Records shown
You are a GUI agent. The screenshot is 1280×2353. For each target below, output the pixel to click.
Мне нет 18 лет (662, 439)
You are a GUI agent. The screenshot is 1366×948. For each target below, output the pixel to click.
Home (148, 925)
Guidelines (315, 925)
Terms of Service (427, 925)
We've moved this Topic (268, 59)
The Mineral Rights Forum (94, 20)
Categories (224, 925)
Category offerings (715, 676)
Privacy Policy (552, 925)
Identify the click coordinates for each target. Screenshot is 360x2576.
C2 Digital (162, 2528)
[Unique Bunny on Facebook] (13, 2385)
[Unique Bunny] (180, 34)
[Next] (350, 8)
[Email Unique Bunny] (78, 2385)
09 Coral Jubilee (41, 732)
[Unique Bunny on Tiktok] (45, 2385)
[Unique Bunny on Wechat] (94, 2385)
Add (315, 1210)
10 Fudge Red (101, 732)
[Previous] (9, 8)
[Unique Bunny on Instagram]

Action item
Filter the data, keeping only the lines that contain "each".

Finished task
You are a GUI agent. The screenshot is 1280×2353. For each target below, output the pixel to click.
You are a GUI agent. The screenshot is 1366×948. For each target below, output the pixel to click.
Identify the click coordinates for each target. Screenshot is 360x2576.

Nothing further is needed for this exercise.